In [1]:
# # this block of code imports graphical libraries for plotting graphs with high resolution
%matplotlib inline
%config InlineBackend.figure_format = 'retina'
import matplotlib.pyplot as plt
import matplotlib as mpl
mpl.rcParams['figure.dpi'] = 120
#import warnings
#warnings.filterwarnings('ignore')

In [2]:
# Libraries of functions need to be imported
import numpy as np
import pandas as pd
from sklearn import linear_model
from sklearn.preprocessing import StandardScaler, MinMaxScaler
from scipy.spatial import Delaunay
from sklearn.ensemble import RandomForestRegressor
from sklearn.model_selection import KFold, GridSearchCV
from sklearn.metrics import mean_squared_error as mse
from scipy import linalg
from scipy.interpolate import interp1d, LinearNDInterpolator, NearestNDInterpolator
from sklearn.decomposition import PCA

from scipy.spatial.distance import cdist

# the following line(s) are necessary if you want to make SKlearn compliant functions
from sklearn.base import BaseEstimator, RegressorMixin
from sklearn.utils.validation import check_X_y, check_array, check_is_fitted

In [4]:
# Gaussian Kernel
def Gaussian(x):
  return np.where(np.abs(x)>4,0,1/(np.sqrt(2*np.pi))*np.exp(-1/2*x**2))

In [5]:
# this is the correct vectorized version
def Tricubic(x):
  return np.where(np.abs(x)>1,0,(1-np.abs(x)**3)**3)

In [6]:
# Epanechnikov Kernel
def Epanechnikov(x):
  return np.where(np.abs(x)>1,0,3/4*(1-np.abs(x)**2))

In [7]:
# Quartic Kernel
def Quartic(x):
  return np.where(np.abs(x)>1,0,15/16*(1-np.abs(x)**2)**2)

# Learning Objectives

-  How to efficiently compute all the pairwise distances among different observations.
- How to use the weights with the distances.
- Test the locally weighted regressors.
- Develop applications with boosting techniques.

In [8]:
# real data application includes cars.csv, concrete.csv and more
data = pd.read_csv('../Data Sets/cars.csv')

In [None]:
data

Unnamed: 0,MPG,CYL,ENG,WGT
0,18.0,8,307.0,3504
1,15.0,8,350.0,3693
2,18.0,8,318.0,3436
3,16.0,8,304.0,3433
4,17.0,8,302.0,3449
...,...,...,...,...
387,27.0,4,140.0,2790
388,44.0,4,97.0,2130
389,32.0,4,135.0,2295
390,28.0,4,120.0,2625


In [9]:
x = data.drop(columns=['MPG']).values
y = data['MPG'].values.reshape(-1,1)

## Compute all pairwise distances efficiently

This means we build a general case, assuming two matrices, we want to compute all the pairwise distances between the rows of matrix 1 and the rows of matrix 2.

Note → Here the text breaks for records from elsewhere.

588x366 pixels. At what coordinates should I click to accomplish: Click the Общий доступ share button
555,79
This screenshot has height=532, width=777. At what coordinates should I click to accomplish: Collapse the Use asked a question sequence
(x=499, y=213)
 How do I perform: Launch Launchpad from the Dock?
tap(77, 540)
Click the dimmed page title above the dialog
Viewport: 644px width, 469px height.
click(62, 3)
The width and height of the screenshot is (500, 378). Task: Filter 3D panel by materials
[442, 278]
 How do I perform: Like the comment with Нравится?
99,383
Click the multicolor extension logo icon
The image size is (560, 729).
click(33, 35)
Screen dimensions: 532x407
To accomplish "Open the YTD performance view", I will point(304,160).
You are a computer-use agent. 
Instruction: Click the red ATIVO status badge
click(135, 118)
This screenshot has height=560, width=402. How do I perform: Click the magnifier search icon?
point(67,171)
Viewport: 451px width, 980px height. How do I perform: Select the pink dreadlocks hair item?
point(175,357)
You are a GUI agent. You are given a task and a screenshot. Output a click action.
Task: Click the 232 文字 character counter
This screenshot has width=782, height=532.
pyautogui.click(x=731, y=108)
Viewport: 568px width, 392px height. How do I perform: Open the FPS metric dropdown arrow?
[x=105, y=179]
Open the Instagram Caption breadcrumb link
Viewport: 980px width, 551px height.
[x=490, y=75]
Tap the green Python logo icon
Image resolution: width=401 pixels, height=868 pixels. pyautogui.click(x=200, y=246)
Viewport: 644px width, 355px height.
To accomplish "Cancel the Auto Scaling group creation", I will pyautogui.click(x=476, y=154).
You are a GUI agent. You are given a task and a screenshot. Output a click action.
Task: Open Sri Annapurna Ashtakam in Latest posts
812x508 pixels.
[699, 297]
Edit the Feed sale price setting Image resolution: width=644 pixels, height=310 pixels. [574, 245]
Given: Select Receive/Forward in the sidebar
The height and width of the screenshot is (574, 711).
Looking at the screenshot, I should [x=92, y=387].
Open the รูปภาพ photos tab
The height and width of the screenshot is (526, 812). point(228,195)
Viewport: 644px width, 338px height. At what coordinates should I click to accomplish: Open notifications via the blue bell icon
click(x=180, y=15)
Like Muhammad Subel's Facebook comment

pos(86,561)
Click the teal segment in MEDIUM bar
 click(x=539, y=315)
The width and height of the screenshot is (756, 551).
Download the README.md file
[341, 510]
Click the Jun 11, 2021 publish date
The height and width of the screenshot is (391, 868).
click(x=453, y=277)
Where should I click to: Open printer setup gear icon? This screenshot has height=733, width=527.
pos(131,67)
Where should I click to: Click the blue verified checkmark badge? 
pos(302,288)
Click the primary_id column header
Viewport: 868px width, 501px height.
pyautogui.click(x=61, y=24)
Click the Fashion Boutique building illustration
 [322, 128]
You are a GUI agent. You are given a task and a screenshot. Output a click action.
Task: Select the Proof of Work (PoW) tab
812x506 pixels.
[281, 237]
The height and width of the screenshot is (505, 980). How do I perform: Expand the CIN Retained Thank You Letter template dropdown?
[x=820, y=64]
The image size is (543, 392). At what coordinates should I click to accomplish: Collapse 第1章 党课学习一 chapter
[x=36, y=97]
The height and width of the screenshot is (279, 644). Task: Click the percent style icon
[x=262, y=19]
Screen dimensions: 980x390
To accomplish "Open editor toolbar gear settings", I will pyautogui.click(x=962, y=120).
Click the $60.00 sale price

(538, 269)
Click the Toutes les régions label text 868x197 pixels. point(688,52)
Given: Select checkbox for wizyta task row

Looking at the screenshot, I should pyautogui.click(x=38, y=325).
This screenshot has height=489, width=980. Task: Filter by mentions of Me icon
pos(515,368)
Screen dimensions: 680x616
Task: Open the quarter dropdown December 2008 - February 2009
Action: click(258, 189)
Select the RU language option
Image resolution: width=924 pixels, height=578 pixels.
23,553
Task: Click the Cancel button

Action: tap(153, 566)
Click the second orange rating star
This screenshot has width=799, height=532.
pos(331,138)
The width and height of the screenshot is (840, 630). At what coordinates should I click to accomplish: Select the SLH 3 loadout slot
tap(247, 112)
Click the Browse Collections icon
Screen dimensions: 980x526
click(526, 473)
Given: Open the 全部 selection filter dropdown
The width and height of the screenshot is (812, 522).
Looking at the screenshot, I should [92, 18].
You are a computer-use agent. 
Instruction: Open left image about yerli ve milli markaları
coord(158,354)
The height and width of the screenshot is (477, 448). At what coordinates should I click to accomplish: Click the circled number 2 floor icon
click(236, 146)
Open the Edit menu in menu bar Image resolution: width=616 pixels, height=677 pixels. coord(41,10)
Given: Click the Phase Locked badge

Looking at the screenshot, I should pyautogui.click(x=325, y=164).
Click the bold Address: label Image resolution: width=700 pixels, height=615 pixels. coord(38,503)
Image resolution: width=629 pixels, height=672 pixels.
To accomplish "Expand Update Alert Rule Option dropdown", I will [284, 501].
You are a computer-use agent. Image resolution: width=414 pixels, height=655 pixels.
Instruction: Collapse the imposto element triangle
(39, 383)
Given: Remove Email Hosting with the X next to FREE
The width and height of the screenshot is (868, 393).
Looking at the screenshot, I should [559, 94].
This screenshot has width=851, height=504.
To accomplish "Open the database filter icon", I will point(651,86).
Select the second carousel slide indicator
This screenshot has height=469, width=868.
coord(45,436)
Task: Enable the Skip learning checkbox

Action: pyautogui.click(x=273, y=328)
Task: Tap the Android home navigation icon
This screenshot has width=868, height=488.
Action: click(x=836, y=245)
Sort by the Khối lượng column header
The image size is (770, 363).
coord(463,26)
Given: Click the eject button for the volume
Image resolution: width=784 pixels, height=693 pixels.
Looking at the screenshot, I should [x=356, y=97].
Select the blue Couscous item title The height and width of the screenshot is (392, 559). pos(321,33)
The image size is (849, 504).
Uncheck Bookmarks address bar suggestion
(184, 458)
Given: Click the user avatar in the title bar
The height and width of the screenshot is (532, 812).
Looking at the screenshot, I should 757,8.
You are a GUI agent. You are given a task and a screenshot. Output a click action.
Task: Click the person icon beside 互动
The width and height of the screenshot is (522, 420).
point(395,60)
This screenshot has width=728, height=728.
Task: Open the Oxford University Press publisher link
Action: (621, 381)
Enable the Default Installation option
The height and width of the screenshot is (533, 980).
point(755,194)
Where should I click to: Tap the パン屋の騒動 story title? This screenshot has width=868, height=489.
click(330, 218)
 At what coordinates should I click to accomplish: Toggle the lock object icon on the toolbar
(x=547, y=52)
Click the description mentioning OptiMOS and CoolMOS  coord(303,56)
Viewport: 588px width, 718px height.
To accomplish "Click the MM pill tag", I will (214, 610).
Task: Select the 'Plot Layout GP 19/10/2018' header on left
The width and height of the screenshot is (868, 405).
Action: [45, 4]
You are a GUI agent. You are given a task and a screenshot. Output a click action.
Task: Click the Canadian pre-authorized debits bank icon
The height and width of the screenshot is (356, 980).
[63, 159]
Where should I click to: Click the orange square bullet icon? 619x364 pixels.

The Euclidean distance between $\vec{u}$ and $\vec{v}$ is:

$$\large \text{dist}\left(\vec{u},\vec{v}\right):= \sqrt{\sum(u_i-v_i)^2}$$

In [11]:
# how about the case when v is a matrix?
def dist(u,v):
  D = []
  if len(v.shape)==1:
    v = v.reshape(1,-1)
  # we would like all the pairwise combinations if u and v are matrices
  # we could avoid two for loops if we consider broadcasting
  for rowj in v:
    D.append(np.sqrt(np.sum((u-rowj)**2,axis=1)))
  return np.array(D).T

In [None]:
%time
cdist(x, x[0:2], metric='euclidean')

In [10]:
def weight_function(u,v,kern=Gaussian,tau=0.5):
    return kern(cdist(u, v, metric='euclidean')/(2*tau))

## Scaling is very important for Locally Weighted Regression

In [16]:
# we show now the effect of scaling onto the data
scale = MinMaxScaler()

In [29]:
# Example of the weights matrix if we used all the data
W = weight_function(scale.fit_transform(x),scale.fit_transform(x),kern=Tricubic,tau=0.3)

In [30]:
W

array([[1.        , 0.97415419, 0.9994374 , ..., 0.        , 0.        ,
        0.        ],
       [0.97415419, 1.        , 0.98152172, ..., 0.        , 0.        ,
        0.        ],
       [0.9994374 , 0.98152172, 1.        , ..., 0.        , 0.        ,
        0.        ],
       ...,
       [0.        , 0.        , 0.        , ..., 1.        , 0.98564254,
        0.97155841],
       [0.        , 0.        , 0.        , ..., 0.98564254, 1.        ,
        0.99972486],
       [0.        , 0.        , 0.        , ..., 0.97155841, 0.99972486,
        1.        ]])

# The Lowess Class - Version without Triangulation

In [66]:
class Lowess:
    def __init__(self, kernel = Gaussian, tau=0.05):
        self.kernel = kernel
        self.tau = tau

    def fit(self, x, y):
        kernel = self.kernel
        tau = self.tau
        self.xtrain_ = x
        self.yhat_ = y

    def predict(self, x_new):
        check_is_fitted(self)
        x = self.xtrain_
        y = self.yhat_
        lm = linear_model.Ridge(alpha=0.001)
        w = weight_function(x,x_new,self.kernel,self.tau)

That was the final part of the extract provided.